---------- DATA PROVIDED ----------

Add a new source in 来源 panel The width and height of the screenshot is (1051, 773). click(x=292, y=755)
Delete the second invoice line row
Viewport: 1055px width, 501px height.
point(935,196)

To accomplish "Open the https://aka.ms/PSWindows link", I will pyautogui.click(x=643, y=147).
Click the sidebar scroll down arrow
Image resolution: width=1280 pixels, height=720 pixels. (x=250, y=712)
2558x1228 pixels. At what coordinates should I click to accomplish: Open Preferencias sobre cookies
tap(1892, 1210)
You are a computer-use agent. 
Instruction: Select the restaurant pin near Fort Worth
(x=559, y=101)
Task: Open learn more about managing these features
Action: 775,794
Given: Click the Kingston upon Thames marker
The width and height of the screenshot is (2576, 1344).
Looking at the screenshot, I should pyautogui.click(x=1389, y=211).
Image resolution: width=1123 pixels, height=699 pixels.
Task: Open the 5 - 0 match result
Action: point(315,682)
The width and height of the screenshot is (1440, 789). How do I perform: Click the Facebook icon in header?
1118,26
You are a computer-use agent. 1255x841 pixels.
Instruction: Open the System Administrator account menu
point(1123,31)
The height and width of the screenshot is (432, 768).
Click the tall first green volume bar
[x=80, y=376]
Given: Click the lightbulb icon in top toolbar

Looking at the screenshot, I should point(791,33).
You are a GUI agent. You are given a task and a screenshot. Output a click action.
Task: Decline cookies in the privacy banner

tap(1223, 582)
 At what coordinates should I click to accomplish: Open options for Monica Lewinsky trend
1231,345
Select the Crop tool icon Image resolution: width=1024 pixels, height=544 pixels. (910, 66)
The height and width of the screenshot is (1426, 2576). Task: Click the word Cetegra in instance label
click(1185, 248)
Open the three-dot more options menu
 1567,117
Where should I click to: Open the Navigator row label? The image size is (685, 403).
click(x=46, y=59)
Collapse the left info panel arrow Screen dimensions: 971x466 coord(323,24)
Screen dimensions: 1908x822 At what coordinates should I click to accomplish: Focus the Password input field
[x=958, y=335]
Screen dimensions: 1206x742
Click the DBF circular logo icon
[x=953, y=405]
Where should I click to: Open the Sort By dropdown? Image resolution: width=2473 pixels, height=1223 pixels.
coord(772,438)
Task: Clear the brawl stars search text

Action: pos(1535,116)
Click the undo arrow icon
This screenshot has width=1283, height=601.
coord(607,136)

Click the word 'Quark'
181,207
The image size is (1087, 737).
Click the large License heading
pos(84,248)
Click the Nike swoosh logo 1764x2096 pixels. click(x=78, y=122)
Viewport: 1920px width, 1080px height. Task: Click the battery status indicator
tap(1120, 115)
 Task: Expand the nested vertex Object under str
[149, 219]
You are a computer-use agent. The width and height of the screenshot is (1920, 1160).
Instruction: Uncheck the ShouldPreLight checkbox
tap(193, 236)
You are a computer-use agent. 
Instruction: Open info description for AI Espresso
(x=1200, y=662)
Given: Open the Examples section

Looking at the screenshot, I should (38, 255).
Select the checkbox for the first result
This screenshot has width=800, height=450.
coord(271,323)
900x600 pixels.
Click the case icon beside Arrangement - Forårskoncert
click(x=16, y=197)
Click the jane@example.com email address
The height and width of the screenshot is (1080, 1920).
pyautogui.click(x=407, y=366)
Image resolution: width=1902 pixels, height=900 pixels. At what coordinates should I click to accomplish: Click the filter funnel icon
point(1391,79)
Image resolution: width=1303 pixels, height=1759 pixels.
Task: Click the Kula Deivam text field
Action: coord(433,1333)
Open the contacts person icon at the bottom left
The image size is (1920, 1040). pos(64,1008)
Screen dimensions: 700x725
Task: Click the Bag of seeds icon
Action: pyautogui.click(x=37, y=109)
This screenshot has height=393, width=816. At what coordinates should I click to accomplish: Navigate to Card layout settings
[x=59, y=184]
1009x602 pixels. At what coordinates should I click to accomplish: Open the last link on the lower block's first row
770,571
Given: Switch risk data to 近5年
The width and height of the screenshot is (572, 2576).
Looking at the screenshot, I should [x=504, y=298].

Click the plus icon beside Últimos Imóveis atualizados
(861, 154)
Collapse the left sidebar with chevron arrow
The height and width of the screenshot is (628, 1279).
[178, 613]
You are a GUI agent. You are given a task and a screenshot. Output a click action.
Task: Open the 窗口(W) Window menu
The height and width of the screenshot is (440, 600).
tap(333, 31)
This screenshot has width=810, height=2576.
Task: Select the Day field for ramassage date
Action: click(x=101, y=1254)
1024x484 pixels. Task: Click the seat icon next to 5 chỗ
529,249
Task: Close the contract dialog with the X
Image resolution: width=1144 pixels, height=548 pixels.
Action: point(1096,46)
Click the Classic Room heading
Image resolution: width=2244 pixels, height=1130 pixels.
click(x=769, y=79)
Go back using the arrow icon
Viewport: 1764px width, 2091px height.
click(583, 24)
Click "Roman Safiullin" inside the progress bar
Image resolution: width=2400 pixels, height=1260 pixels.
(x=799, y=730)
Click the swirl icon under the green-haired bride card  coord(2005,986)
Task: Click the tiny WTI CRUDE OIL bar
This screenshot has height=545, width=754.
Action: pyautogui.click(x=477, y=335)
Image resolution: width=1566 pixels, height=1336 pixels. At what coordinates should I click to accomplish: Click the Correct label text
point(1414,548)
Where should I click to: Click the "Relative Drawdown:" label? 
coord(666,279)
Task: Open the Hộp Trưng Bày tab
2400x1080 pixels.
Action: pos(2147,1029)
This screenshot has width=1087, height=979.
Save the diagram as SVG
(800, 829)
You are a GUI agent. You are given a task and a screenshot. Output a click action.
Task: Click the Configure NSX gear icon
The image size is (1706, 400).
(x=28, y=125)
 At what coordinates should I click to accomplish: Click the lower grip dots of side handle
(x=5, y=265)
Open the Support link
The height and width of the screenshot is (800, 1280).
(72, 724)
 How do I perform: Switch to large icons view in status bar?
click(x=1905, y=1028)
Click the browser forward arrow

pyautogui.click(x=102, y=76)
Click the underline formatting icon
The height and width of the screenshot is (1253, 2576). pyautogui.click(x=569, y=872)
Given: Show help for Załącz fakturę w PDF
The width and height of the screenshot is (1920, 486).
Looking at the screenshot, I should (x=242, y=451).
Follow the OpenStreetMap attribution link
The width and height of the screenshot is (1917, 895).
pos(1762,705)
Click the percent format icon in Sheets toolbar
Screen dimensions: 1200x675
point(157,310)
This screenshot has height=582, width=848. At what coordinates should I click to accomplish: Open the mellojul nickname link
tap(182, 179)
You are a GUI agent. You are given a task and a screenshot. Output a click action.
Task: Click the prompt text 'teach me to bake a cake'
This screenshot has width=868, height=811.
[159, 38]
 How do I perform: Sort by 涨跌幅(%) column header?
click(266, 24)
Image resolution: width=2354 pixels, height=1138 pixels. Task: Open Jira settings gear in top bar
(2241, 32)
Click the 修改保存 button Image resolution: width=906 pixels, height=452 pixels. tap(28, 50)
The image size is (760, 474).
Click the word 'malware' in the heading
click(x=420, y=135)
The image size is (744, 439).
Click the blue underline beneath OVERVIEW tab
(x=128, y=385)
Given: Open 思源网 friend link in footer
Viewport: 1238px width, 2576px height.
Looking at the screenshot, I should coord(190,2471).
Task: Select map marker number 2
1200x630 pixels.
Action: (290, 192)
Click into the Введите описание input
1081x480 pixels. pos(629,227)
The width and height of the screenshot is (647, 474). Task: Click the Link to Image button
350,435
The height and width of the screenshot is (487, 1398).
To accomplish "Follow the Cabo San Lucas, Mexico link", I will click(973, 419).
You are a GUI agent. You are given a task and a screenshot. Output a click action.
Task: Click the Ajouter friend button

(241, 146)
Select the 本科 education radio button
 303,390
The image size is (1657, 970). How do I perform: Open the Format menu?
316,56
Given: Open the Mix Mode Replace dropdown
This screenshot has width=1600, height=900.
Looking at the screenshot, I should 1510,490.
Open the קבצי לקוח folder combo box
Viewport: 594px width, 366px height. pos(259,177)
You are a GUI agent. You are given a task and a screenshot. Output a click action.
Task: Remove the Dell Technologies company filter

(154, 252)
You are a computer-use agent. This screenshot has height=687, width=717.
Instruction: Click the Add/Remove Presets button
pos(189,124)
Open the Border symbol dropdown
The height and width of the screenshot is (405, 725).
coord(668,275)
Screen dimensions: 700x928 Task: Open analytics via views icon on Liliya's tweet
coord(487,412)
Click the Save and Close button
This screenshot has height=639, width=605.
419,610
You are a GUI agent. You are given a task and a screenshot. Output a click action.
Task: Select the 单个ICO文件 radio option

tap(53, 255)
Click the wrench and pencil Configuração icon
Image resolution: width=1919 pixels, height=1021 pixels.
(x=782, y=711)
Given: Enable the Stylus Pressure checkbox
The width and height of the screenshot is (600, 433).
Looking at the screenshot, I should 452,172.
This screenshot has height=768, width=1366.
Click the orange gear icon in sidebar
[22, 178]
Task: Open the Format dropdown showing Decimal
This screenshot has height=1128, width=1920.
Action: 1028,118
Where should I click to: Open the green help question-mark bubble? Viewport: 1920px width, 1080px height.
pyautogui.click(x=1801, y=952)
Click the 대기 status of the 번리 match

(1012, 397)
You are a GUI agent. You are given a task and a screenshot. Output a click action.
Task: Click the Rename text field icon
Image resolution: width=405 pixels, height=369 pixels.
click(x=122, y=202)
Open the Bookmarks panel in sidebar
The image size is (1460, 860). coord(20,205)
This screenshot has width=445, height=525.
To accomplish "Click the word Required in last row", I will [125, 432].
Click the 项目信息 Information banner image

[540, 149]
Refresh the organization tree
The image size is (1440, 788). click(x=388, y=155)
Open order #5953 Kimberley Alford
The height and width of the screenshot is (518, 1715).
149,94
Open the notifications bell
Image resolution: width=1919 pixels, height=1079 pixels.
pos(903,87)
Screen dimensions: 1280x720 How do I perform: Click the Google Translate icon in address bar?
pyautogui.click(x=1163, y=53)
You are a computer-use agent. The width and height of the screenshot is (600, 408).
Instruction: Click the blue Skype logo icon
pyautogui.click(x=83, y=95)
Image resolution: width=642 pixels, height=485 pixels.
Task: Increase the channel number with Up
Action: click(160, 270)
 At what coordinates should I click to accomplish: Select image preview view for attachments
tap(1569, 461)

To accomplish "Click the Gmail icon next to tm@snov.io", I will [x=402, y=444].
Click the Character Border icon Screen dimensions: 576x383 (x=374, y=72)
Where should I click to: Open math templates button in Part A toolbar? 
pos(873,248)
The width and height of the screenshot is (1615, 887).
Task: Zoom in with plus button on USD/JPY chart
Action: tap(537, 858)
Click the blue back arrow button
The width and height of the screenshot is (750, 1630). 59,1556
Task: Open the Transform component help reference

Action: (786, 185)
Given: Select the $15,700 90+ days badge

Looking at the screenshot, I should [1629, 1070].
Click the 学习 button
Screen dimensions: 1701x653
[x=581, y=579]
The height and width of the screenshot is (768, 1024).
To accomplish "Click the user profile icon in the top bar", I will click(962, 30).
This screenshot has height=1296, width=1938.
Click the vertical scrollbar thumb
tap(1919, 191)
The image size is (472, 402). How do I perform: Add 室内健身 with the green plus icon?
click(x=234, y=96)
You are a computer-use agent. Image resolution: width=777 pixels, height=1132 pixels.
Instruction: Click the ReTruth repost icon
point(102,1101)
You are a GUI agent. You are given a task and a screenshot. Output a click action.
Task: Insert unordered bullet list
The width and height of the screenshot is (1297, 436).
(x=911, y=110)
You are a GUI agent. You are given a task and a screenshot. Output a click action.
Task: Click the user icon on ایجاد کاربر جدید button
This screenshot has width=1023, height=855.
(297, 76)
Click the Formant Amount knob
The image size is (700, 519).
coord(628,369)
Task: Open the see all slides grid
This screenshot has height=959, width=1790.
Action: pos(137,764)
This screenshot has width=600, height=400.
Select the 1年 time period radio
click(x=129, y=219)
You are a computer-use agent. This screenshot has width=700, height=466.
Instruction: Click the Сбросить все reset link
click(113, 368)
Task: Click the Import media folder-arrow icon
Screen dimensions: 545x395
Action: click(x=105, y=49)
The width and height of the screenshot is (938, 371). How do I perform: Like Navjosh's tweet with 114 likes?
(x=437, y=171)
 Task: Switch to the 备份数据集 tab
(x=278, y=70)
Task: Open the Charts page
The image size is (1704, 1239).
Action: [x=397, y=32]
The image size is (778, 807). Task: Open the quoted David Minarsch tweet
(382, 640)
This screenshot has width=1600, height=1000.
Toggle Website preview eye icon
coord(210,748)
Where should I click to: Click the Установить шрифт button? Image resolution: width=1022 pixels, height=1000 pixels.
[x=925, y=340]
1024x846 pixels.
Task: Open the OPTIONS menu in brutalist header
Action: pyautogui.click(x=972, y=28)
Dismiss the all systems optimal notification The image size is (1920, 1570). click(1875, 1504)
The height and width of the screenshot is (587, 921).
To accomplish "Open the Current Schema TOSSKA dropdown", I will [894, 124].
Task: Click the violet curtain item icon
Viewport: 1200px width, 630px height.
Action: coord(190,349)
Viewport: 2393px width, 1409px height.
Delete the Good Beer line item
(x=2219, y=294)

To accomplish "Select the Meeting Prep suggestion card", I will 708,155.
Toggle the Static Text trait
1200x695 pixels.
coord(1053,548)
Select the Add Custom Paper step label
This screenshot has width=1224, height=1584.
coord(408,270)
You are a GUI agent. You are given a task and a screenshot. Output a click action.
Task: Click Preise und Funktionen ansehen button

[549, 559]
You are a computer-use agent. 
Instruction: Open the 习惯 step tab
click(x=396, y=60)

----------

PROBLEM TO WORK ON: Put the rows from the line containing "How do I perform: Sort" through the line containing "1081x480 pixels. pos(629,227)" into a JSON list of strings, one string per line, leaving out blank lines.

SOLUTION BELOW:
[
  " How do I perform: Sort by 涨跌幅(%) column header?",
  "click(266, 24)",
  "Image resolution: width=2354 pixels, height=1138 pixels. Task: Open Jira settings gear in top bar",
  "(2241, 32)",
  "Click the 修改保存 button Image resolution: width=906 pixels, height=452 pixels. tap(28, 50)",
  "The image size is (760, 474).",
  "Click the word 'malware' in the heading",
  "click(x=420, y=135)",
  "The image size is (744, 439).",
  "Click the blue underline beneath OVERVIEW tab",
  "(x=128, y=385)",
  "Given: Open 思源网 friend link in footer",
  "Viewport: 1238px width, 2576px height.",
  "Looking at the screenshot, I should coord(190,2471).",
  "Task: Select map marker number 2",
  "1200x630 pixels.",
  "Action: (290, 192)",
  "Click into the Введите описание input",
  "1081x480 pixels. pos(629,227)"
]